Inveterate film-watchers, who are forever quoting favourite lines, Tully’s nickname for James comes from the part played by Robert de Niro in Once Upon A Time in America. That savage, poignant story takes the central figures from hustling Brooklyn childhoods into gangster adulthood and disillusioned advancing age. There is nothing of Brooklyn about Irvine in the 1980s, but as Mayflies progresses a dim connection can be discerned between the outline of the American friendship and that between Tully and James.

With a light touch, O’Hagan captures the mood of conversations between bright working-class boys obsessed with music, books and films, not to mention girls. When the pals head by bus to Manchester, they are on the cusp of independence. James is shortly going to university to study English, while Tully, who is a couple of years older, is a lathe turner, preserving his energy for his band: “He wanted the cover of the NME and a Peel session and a tour of Britain in a Bedford van. At that time, there was no other version of tomorrow that appealed to him.”

The dialogue between the boys is realistically larky and pretentious, although for anyone not in thrall to The Smiths and Joy Division, there are longueurs. What does grip, however, is O’Hagan’s evocation of being young. There is nothing patronising or shame-faced in the scenes in which he draws on material familiar to all those who found like-minded friends at this age, and who flung themselves headlong at experience. If O’Hagan does not idealise youth itself, he bestows it with dignity and importance.

The embarrassing gulf between Noodles’s world and that of his parents is succinctly described. For his mum and dad, Perry Como and Nat King Cole were the thing, along with the likes of “ration-book torch singers... dressed to the nines in yellow crochet”. Idolising Morrissey and Ian Curtis was shorthand for reaching the far bank of a cultural river so wide no bridge could span it.
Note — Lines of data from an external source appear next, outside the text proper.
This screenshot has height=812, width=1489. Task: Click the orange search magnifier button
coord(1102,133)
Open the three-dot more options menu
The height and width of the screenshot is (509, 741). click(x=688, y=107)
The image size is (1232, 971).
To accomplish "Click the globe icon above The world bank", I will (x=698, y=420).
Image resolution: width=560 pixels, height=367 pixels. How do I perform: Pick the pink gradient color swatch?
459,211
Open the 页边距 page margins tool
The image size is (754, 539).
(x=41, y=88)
Ayrshire is O’Hagan’s stamping ground, and its drizzle and never-ending Sundays infuse the summer of 1986. His version of the west-coast is far from glamorous – “Thatcherism had passed through the town like the plagues of Exodus” – yet the boys are suffused with restlessness and optimism. Tully in particular shines bright: “He wasn’t so much the butterfly as the air on which it travels,” writes O’Hagan, profligate with his insect metaphors, but hinting at a Shakespearean otherworldliness and impishness in his hero.
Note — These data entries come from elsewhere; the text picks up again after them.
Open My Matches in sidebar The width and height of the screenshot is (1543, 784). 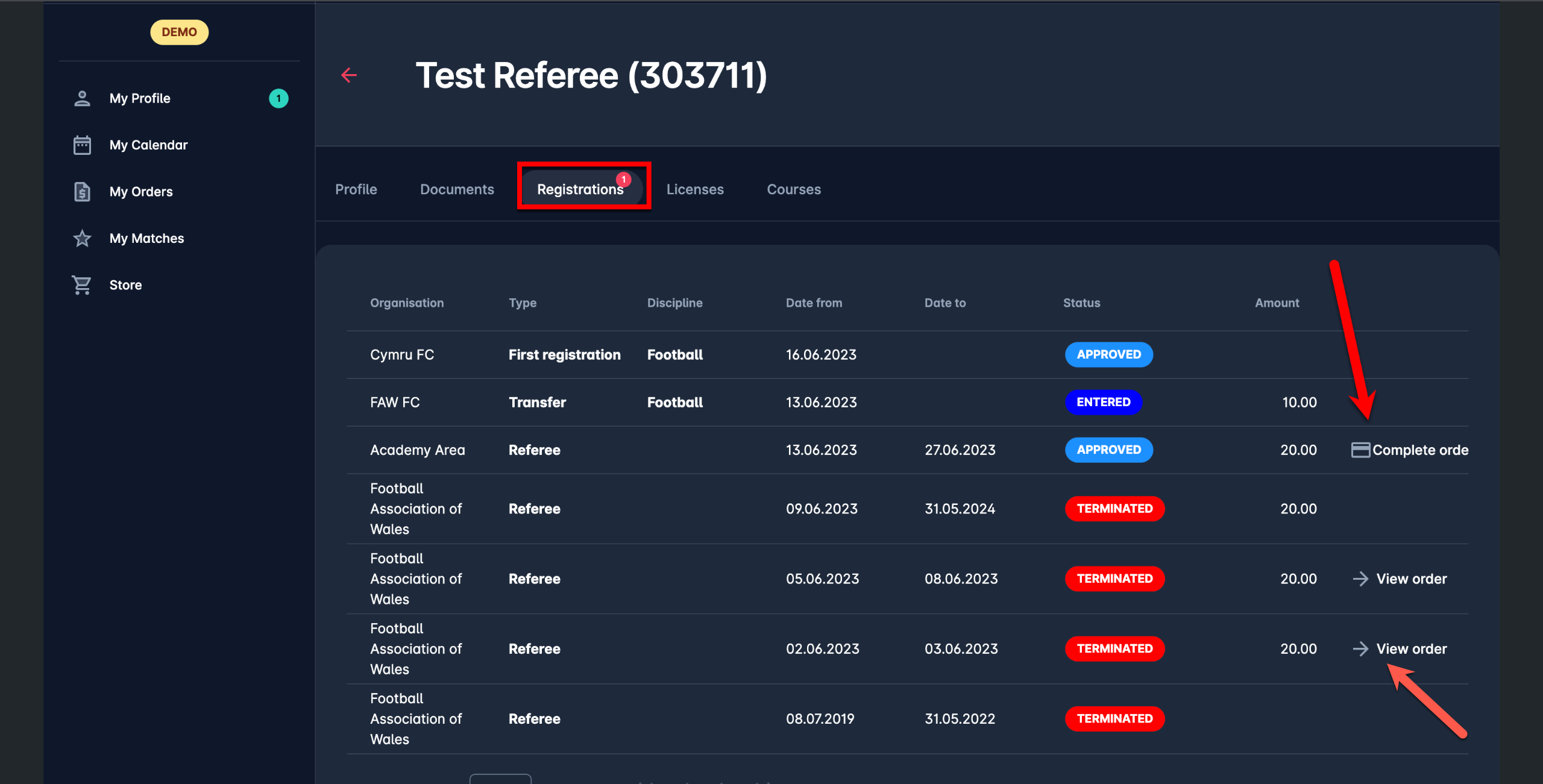tap(146, 239)
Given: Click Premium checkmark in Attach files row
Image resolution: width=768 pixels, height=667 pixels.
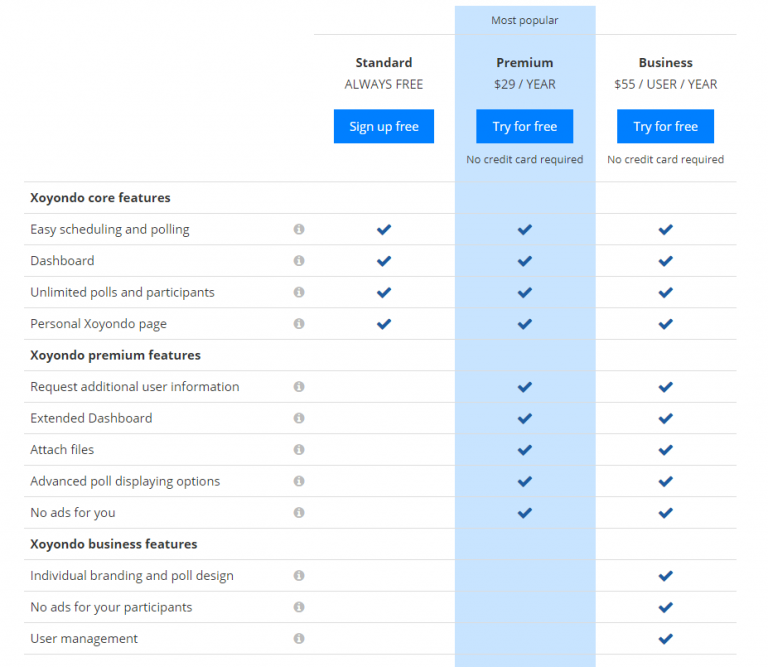Looking at the screenshot, I should pos(524,450).
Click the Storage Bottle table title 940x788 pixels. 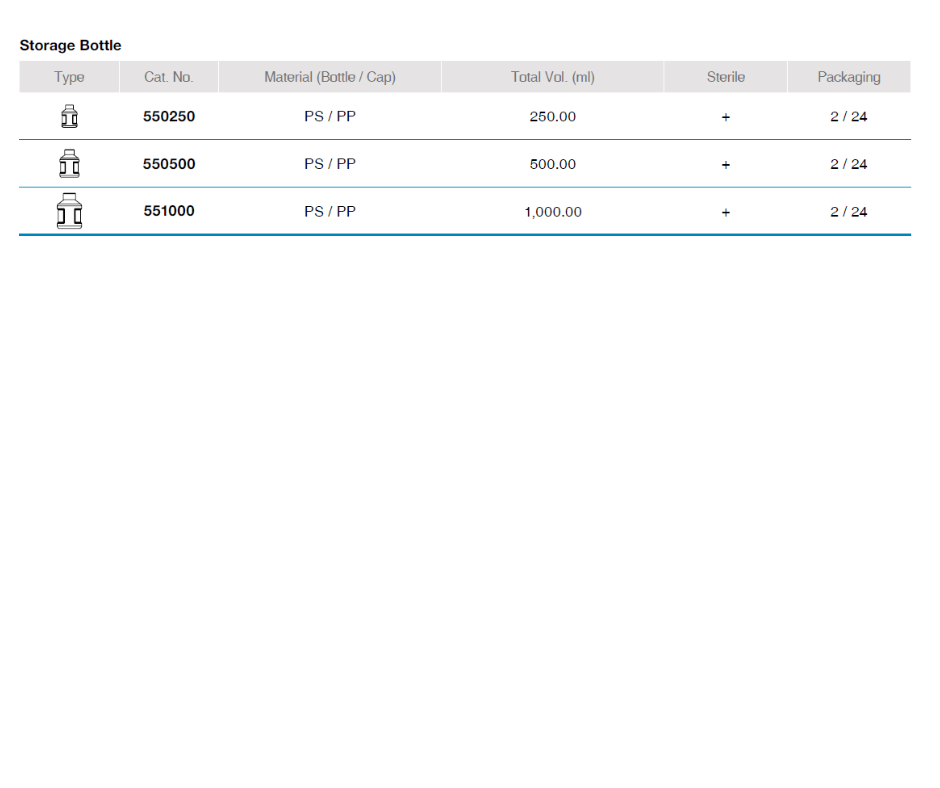click(71, 46)
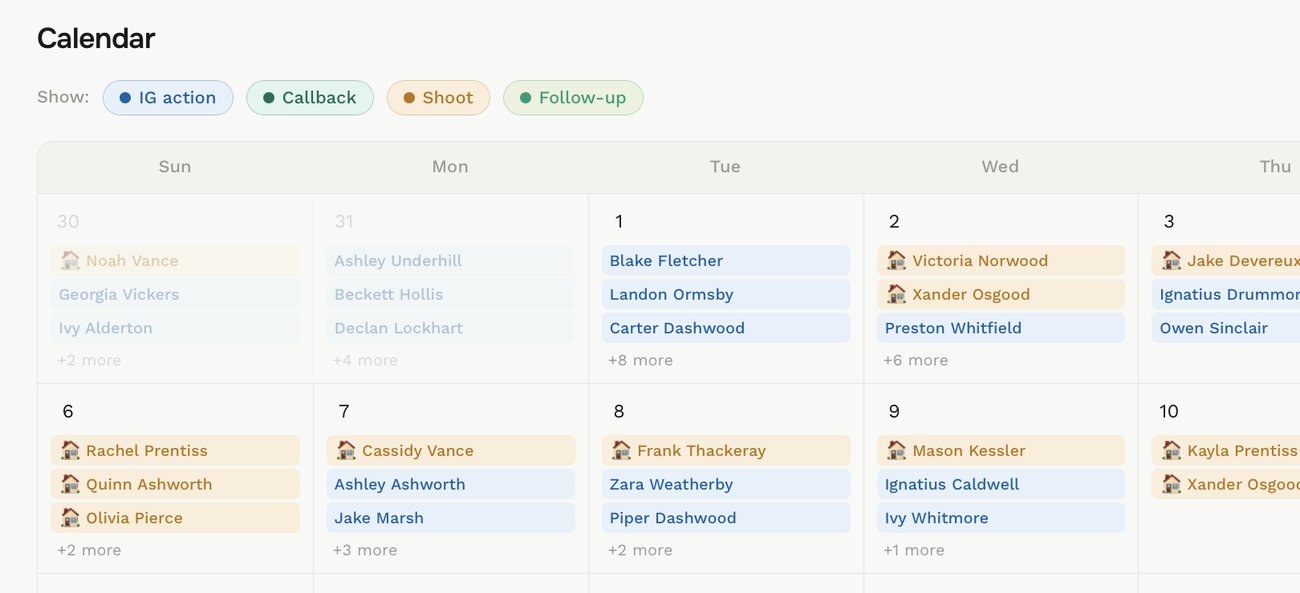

A book of two halves, divided by three decades, Mayflies flits from 1986 to resume in the autumn of 2017. At this point, the brio and charm of the opening develops into arguably O’Hagan’s most powerful novel yet. By now, Noodles is a writer, very like the author in many respects. He lives in London with his actress partner, but has a caravan on the sea overlooking Arran, to which he often returns.
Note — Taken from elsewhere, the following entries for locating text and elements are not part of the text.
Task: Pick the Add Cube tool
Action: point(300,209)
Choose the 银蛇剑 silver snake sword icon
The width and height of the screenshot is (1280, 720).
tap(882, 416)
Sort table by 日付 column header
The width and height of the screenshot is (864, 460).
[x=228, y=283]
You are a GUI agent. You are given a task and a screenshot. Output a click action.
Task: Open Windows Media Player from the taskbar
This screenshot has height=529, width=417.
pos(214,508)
The second half opens with Tully revealing that he is ill, turning the story from full sunshine to the dark side of the moon. Noodles’ response is to remind him of the lines in Antony and Cleopatra: “Make death proud to take us.” And it is to this doctrine that the rest of the novel adheres.

There’s nostalgia in these men’s friendship, but there is grit too. Tully has come seeking Noodles’s help. The moral quandary in which Tully places him makes for a profound, often insightful reflection on how to view our fleeting existence. Mayflies are evanescent and so are we. “You are a human being,” Noodles tells Tully. “And that’s an unstable condition that ends badly for all of us.”

A novel that touches on many of the themes of earlier novels, such as Our Fathers, Be Near Me and Illuminations, it interweaves urban Scotland, disappointing parents, fame, loss and memory into an elegy for the living as well as the dead. An assured and self-contained piece of theatre, in which love of many kinds is tested, Mayflies is rich in allusions, gracefully written, yet vigorous. On almost every page there is an arresting sentence or idea. Occasionally O’Hagan overstrains, but the rate of mishits is low, and forgotten amid luminous lines that carry literary and emotional weight.

This is a book of high artistic ambition, and a reminder, were it needed, of the seriousness that fiction can address. “We were soft as Tunnock’s Teacakes, sentimental as sherbet,” says Noodles of his childhood, and that could be applied to Mayflies too. It begins when the boys are looking excitedly to the future, and continues to the point when their tomorrows are numbered. O’Hagan’s achievement is not to flinch from reality, nor to wallow in misery, but to fill the pages with roaring life, right up to the last kick of the ball.